The rescue effort, called “Operation Safari”, was facilitated in cooperation with Israeli officials from the Agriculture Ministry, the Defense Ministry, and the Coordinator of Government Activities in the Territories (COGAT).
The animals were packed into crates with the help of veterinarians and loaded into vehicles. The zoo’s sole surviving tiger, named Laziz, will head to the Big Cat Sanctuary in South Africa by car and plane.
The tortoises, porcupines, an emu and some other animals will be taken by car to Jordan’s New Hope Center.
The owner of the Khan Yunis Zoo has blamed the dire conditions in his zoo on the Israeli-Palestinian conflict, claiming that Israel’s various military offensives against the Gaza Strip prevented workers from reaching the zoo in order to feed and care for the animals.
However, the existing infrastructure for animal sanctuaries in Gaza is rudimentary at best, even under circumstances of complete peace.

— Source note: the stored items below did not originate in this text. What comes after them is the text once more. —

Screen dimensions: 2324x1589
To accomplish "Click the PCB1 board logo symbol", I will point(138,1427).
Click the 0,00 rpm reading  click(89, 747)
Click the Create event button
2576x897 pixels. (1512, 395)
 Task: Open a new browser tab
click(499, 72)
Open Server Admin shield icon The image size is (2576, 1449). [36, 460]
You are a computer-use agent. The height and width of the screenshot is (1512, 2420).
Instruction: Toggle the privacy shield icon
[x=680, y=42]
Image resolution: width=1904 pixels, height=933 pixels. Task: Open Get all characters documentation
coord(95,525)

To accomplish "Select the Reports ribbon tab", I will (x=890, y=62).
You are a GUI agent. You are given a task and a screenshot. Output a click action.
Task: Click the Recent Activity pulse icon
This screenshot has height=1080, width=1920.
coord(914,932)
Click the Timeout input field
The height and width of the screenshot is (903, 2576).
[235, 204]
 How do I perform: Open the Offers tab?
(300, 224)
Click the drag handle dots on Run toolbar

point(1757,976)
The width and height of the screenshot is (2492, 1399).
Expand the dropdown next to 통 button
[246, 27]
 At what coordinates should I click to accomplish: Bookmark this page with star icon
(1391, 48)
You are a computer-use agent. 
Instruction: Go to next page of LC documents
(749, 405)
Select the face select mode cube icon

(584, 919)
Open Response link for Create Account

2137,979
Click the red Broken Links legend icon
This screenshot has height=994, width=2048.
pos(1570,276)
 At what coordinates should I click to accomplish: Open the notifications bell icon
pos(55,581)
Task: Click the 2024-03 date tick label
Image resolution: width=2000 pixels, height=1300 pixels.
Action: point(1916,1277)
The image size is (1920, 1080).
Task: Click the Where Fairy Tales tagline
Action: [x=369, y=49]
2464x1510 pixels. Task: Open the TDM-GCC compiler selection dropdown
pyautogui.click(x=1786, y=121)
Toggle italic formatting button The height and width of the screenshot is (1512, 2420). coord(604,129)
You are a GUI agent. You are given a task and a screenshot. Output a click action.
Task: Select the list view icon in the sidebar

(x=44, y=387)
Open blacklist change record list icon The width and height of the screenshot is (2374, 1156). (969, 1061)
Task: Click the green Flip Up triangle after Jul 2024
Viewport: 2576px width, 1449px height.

No government body in Gaza oversees zoos, and no animal rights movements are active in the region, leaving the Khan Yunis Zoo virtually unsupervised and its animals in the sole care of an owner who, when his animals began dying, decided to learned the art of embalming online.
Exhibits of stuffed and mummified animal carcasses were displayed alongside live ones held in small, confined spaces without food or water.
Without a zookeeper and with veterinary care administered by phone consultations with vets in Egypt, the zoo’s animals were at risk in any case. Some will require serious rehabilitation after rescue.